Tracking this surge in retailers’ digital capabilities and overall shopper sentiment, analytics firm Edge by Ascential predicted that online sales will account for almost 40% of all chain retail sales by 2026.

The murky sub-category of “digitally influenced” sales is also starting to become more defined.  39% of shoppers will not buy in-store without reading online reviews first. And 69% of in-store shoppers prefer to look up product reviews on their smartphones instead of speaking to a store associate.

But digital initiatives still struggle to fit into the agenda of retail brands.  “Despite all this retail disruption, some organizations and leaders are still behaving like sheep,” says Chris Perry, co-founder of the eCommerce education startup firstmovr, who published a position piece on the issues that eCommerce leaders continue to face in their organizations. Perry says that what’s at stake is not just the end customer – merchants and buyers from physical retail stores are taking cues from the online world. “Target and Walmart are bringing in a lot of digital native brands into physical store,” Perry says. “Why is that? [these brands] may be exclusive to that store, and they also recognize these high growth digital brands as where the growth is coming from. This is why winning the ‘digital shelf’ is important.” 

Organizational silos, shortsighted goals, risk aversion, and bureaucracy are cited as the main barriers for retail brands to make real progress with their digital initiatives. 

At an online event by firstmovr yesterday, three digital and eCommerce leaders from national brands shared their experiences and strategies for getting more alignment and better results for their digital efforts. 

“It’s not brick and mortar versus eCommerce”

Diana Haussling, VP/GM Digital commerce at Colgate-Palmolive

“People think it’s brick and mortar versus eCommerce,” says Diana Haussling, VP/GM Digital commerce at Colgate-Palmolive.

“The reality is we are human and we shop all the various modalities and channels.”

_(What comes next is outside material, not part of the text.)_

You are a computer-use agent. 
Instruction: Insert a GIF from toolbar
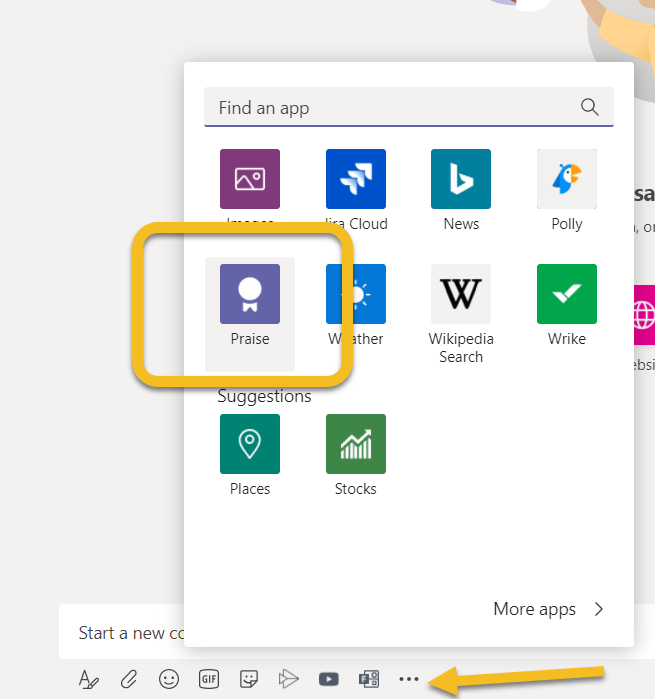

Haussling says that bureaucracy is one of the most insidious challenges that a brand may face in achieving its ecommerce aspirations.   “You have to be able to move quickly and jump on the cultural relevancies of the moment. For example, linking national media to a specific retail site. But how we manage P&Ls or processes sometimes don’t allow us to move quickly or engage with consumers.” Haussling noted that while many larger CPG brands recruit talent from startups in a bid to kickstart growth, they can quickly be mired in bureaucracy. 

Tactics that Haussling suggested could move the needle is to embed ecommerce professionals within the organization, so that ecommerce becomes part of the DNA of the company rather than a discrete function. 

She also highlighted that internal advocacy is necessary. Understanding who the decision-makers are versus whose opinions you’re never going to change is key in understanding who you should be ‘selling’ your ideas to. 

“Risk aversion is often rooted in the culture”

Tiffany Tan, Head of eCommerce Growth Accelerator at The Clorox Company

Tiffany Tan, Head of eCommerce Growth Accelerator at The Clorox Company, says that while risk aversion may be part of a company’s culture, there is an opportunity to flip the script. “eCommerce is inherently risk-mitigating,” Tan says.  “Metrics will tell you pretty quickly if you’ve made the right call. eCommerce actually has mechanisms that inherently modify risk.” 

“Silos exist – even in ecommerce”

Josh Pearlstein, Digital Shelf Lead, NA eCommerce, Bayer

Pearlstein, whose remit spans all online channels for Bayer, says that much work and effort is duplicated across teams because of organizational silos. This is unfortunate because most issues or opportunities that a team faces on a given digital channel has likely been experienced elsewhere in an organization.  

Pearlstein says that the key to internal buy-in for digital initiatives is having visual representation. “If I can show progress as ‘red, yellow or green’, I can more easily make the business case for resources to close a gap,” he says.